Cesar | April 1, 2008, 12:49pm | #

John I'm pretty close to what would be called somewhat unfairly an "isolationist", but I'd support 100% a "surge" into Afghanistan get the bastards that did 9/11.

If we had the number of troops in Afghanistan that we have in Iraq right now I bet we could.

The nation building stuff I'm not so hot on, though.

NP | April 1, 2008, 12:51pm | #

Chuck,

I believe the actual name is Freedom's Watch (or Freedoms Watch, according to the website). Of course you knew that already... right?

Fluffy | April 1, 2008, 12:52pm | #

Jennifer the Islamofascists have made it clear they want to restore a Global Caliphate, then march on the civilized world.

And that desire is meaningless in the face of the nuclear arsenal of the United States.

There have always been Muslims who have looked back at the early years of Islam and called for a caliphate and a turn away from modernity. But they had been losing the internal culture war within Islam since the time of Attaturk if not longer.

The radical Islamists only started to win when the West decided to stomp on the throat of any Arab who got out of line with regard to Israel. "Moderate" Islam was discredited by humiliation after humiliation being delivered to it by Israel and the West.

If we leave now, if we don't finish the job, Al Qaeda and Iran and the other Islamofascists will crow to the world that they defeated America, that America is weak and decadent and that they can defeat us anywhere. Is that what you want?

I don't really care what they "crow" one way or the other. Propaganda victories are meaningless to everyone who isn't a fucking emotional juvenile.

The fiscal, economic, military, and human costs we are incurring in Iraq are real, actual costs. Your concern about what someone might "crow" is a puerile emotional concern. Faced with a choice between real, actual, hard costs and your infantile pride, I know what I choose.

Infants like you wander into ambushes and are too stupid to pull out of them, because "retreat" galls your fool's pride. I am not willing to bankrupt the nation and send men to die so that George Bush can avoid admitting that he got suckered into overcommitting on the ground in the Middle East.

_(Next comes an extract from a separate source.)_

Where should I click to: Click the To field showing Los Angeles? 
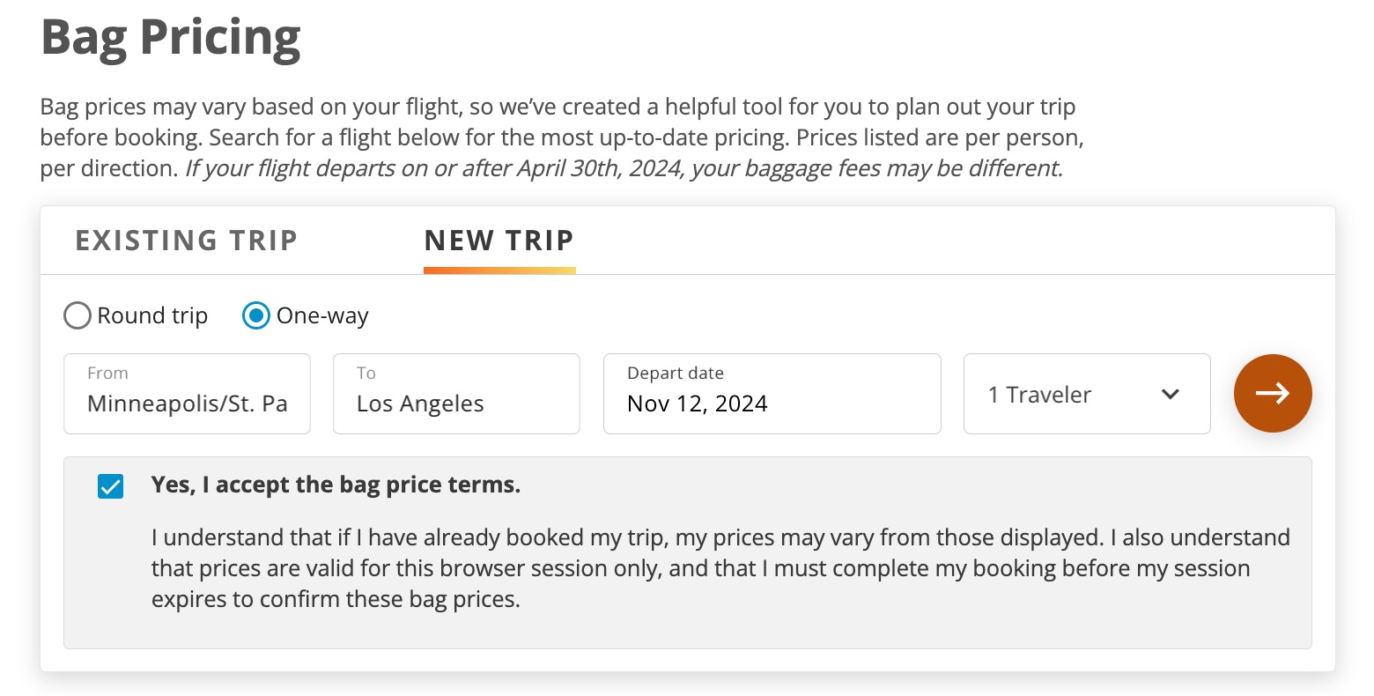(455, 394)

kingfisher | April 1, 2008, 12:54pm | #

Neil,

As I'm sure you know, Muslims have sought to establish Islamic empires for millenia. Heck, they even had Spain, once!

Somehow, Judaeo-Christian ethics and philosophy was able to survive that last great incursion, and did so without the US military!!!

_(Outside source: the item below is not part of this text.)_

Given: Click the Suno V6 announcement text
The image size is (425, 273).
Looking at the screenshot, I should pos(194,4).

Also, you warn that "Al Qaeda and Iran... will crow to the world that they defeated America..."

I'm sorry, but that doesn't exactly equate to "WORLD TAKEOVER IMMANENT!!!!!!!!!"

you'll have to fear-monger a little harder to convince me.

TallDave | April 1, 2008, 12:56pm | #

This is mostly a moot issue. We won't go to war with Iran, and no matter who's elected we aren't going to abandon Iraq precipitously.

If we had the number of troops in Afghanistan that we have in Iraq right now I bet we could.

There are reasons we never sent 100,000 troops into Afghanistan, and they have nothing to do with Iraq. One, the logistics are a nightmare (most stuff comes in by helo); it might cost as much as a trillion a year to supply them. Two, there are no large concentrations of enemies sitting in one place to fight, so 90% of the troops would end up just sitting around. Three, the terrain is such that insurgents can sucessfully hide indefinitely.

The Soviets tried the massive brute force approach there and bankrupted their empire.

Jennifer | April 1, 2008, 12:58pm | #

Jennifer the Islamofascists have made it clear they want to restore a Global Caliphate, then march on the civilized world.

And Professor Chaos has made it clear he wants to bring apocalyptic catastrophe down upon South Park and thenceforth the world. I'm still not losing any sleep over it.

Reinmoose | April 1, 2008, 12:58pm | #

Neil,
Are you like, a parody or something?

Mutts | April 1, 2008, 12:58pm | #

the Islamofascists have made it clear they want to restore a Global Caliphate, then march on the civilized world.

A few observations:

-By that standard, there are only a small handful of Islamofascists. There are many more Islamo-nationalists whose thinking goes no further than their own borders.

-Caliphate means something like Papacy. Is this why you're worried?

-If the caliphate were global, what would be left to march on? Mars? Is that why you're worried?

-To develop a caliphate, there already would have to be a civilization (or one would be formed by the very act of instituting a caliphate). In either case, you'd have a degree of conflict between civilizations - not between the civilized and the uncivilized.

Sorry, I don't buy it.

John | April 1, 2008, 1:00pm | #

John I'm pretty close to what would be called somewhat unfairly an "isolationist", but I'd support 100% a "surge" into Afghanistan get the bastards that did 9/11.

If we had the number of troops in Afghanistan that we have in Iraq right now I bet we could.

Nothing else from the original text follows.